__Exercise details__:
The word "icon": in how many lines of the records does it appear? Reply with the number alone.

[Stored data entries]

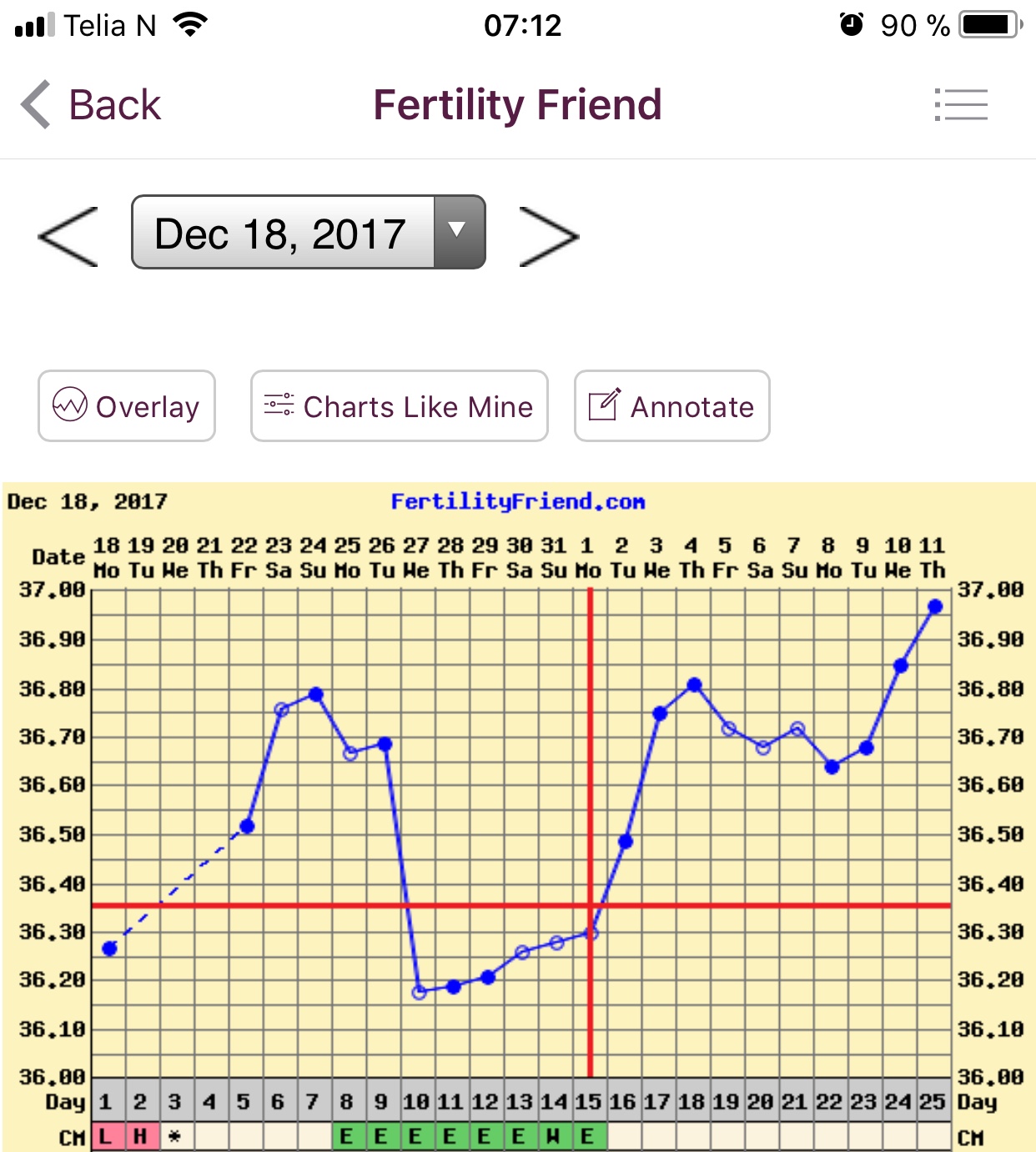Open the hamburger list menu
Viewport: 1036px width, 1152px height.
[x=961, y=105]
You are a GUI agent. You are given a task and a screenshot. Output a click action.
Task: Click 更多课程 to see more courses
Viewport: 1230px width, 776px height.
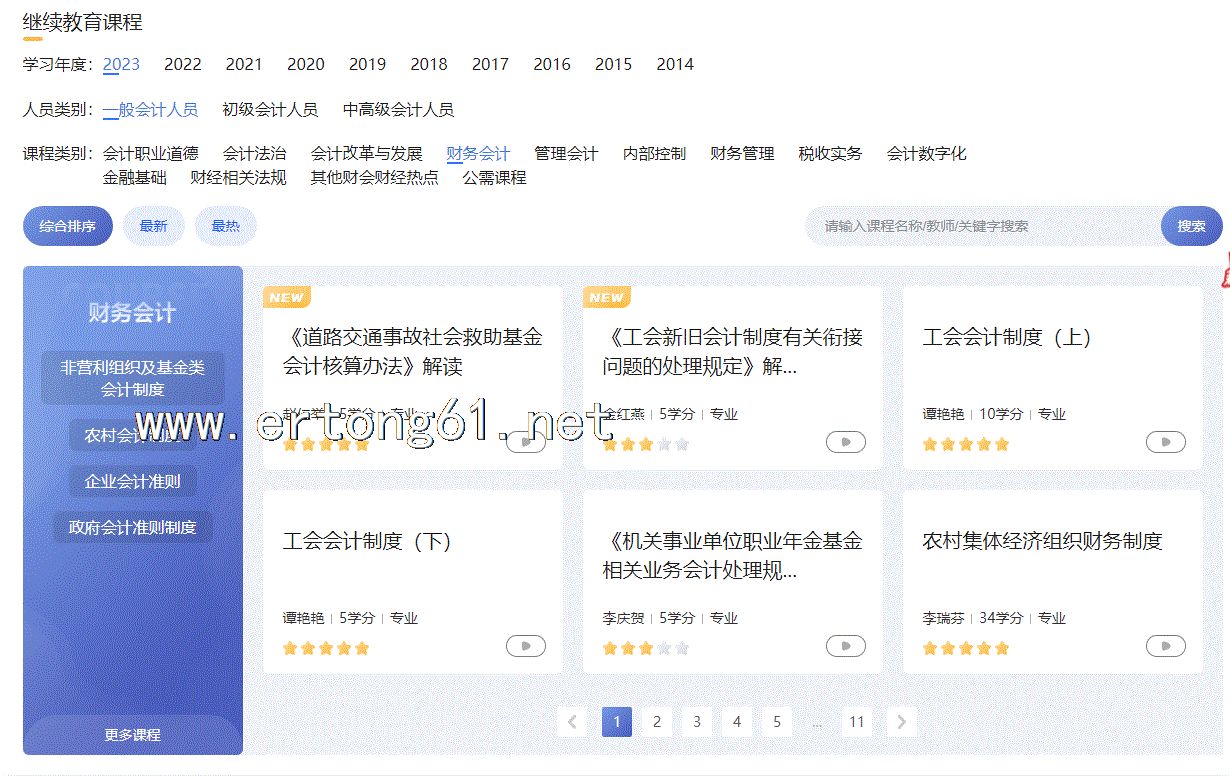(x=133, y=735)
---
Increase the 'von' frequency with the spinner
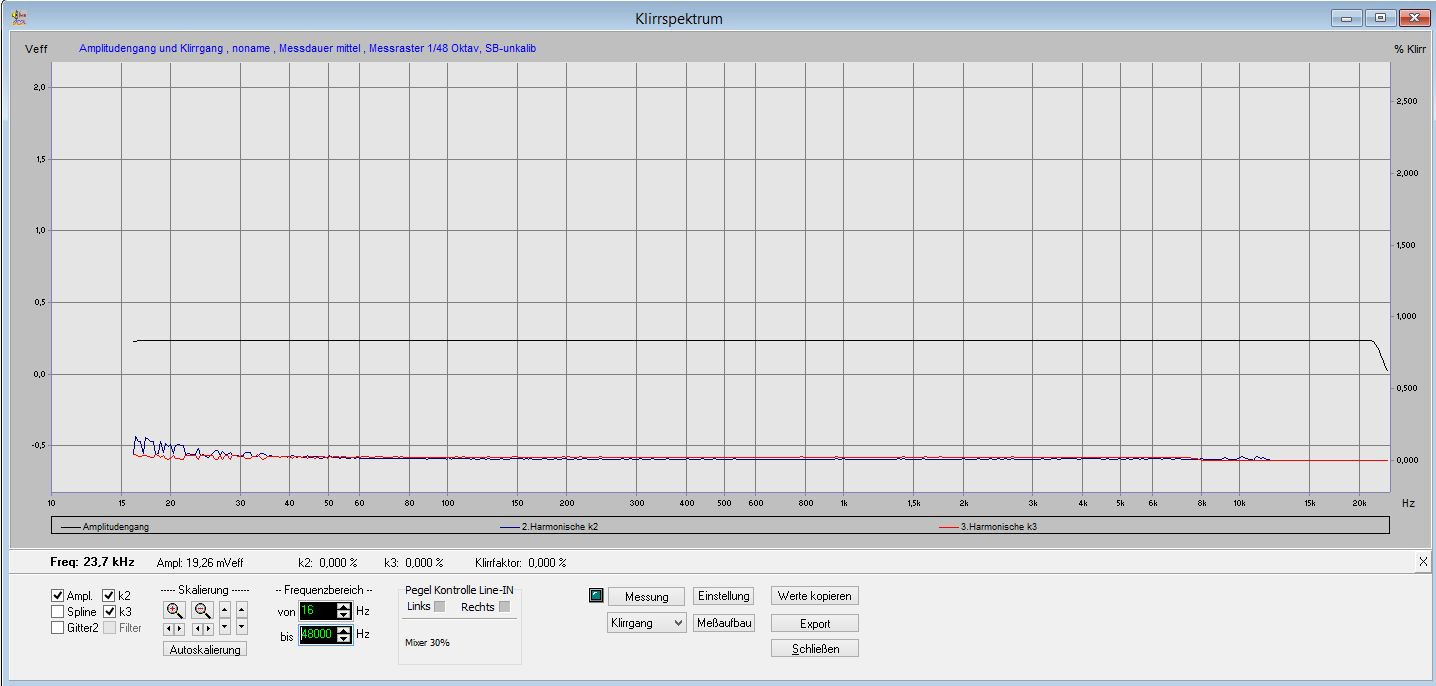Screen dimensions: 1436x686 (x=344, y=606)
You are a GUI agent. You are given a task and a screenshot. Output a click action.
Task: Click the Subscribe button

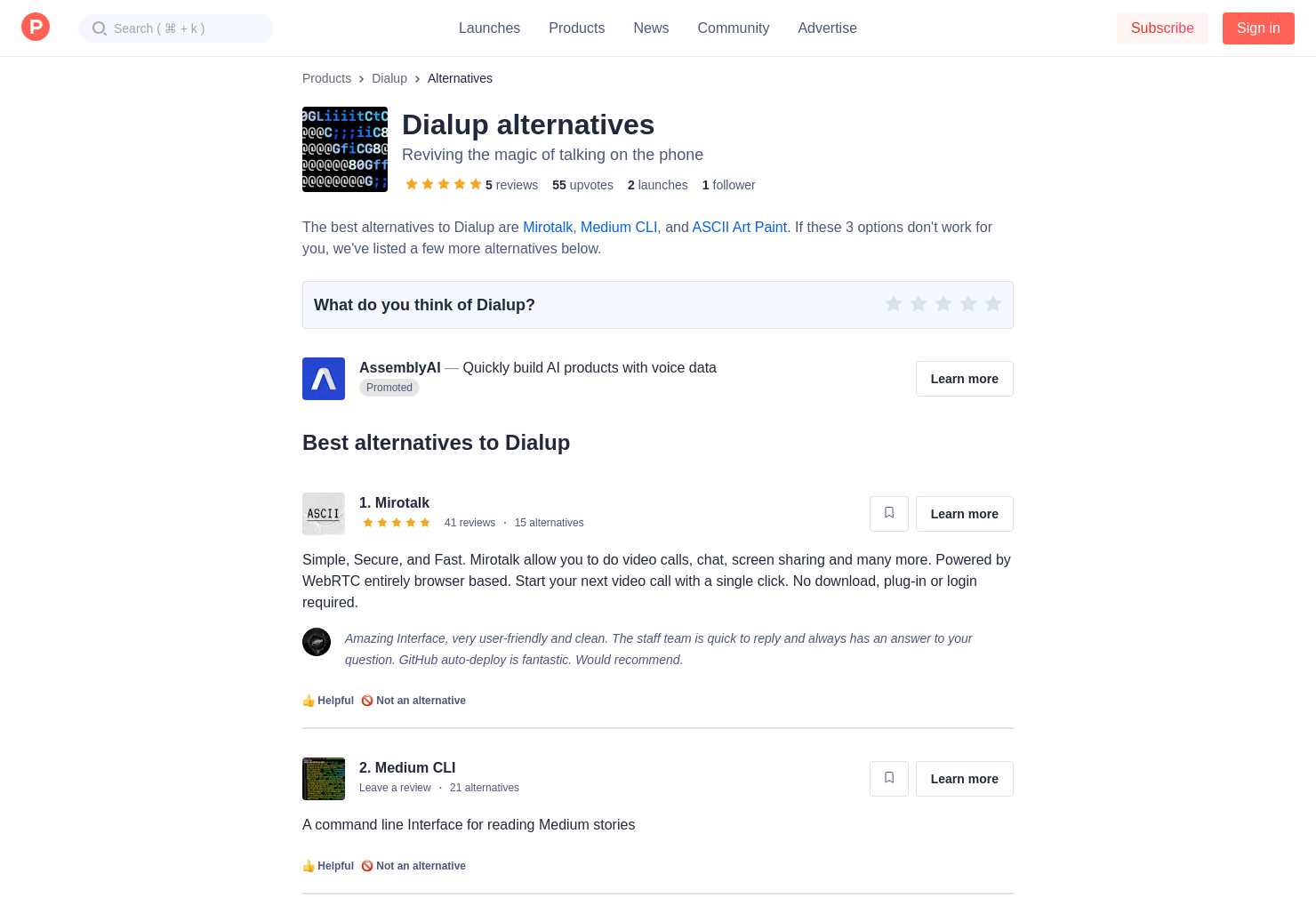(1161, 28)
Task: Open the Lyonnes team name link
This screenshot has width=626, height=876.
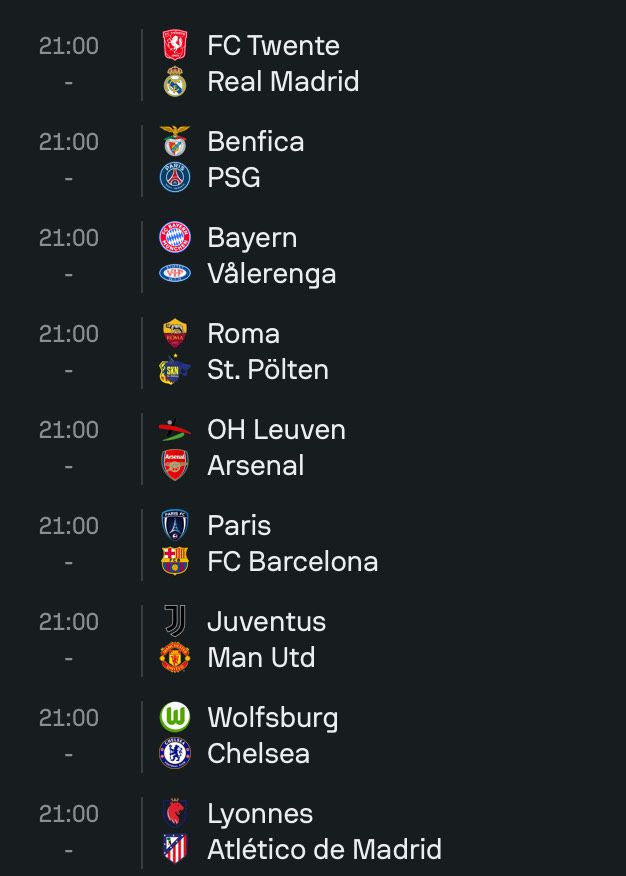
* * *
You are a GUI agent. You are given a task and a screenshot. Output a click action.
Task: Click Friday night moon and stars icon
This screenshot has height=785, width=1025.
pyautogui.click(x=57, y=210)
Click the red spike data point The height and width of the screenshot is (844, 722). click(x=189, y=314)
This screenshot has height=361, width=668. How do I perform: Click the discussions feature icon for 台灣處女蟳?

__Solution below__:
2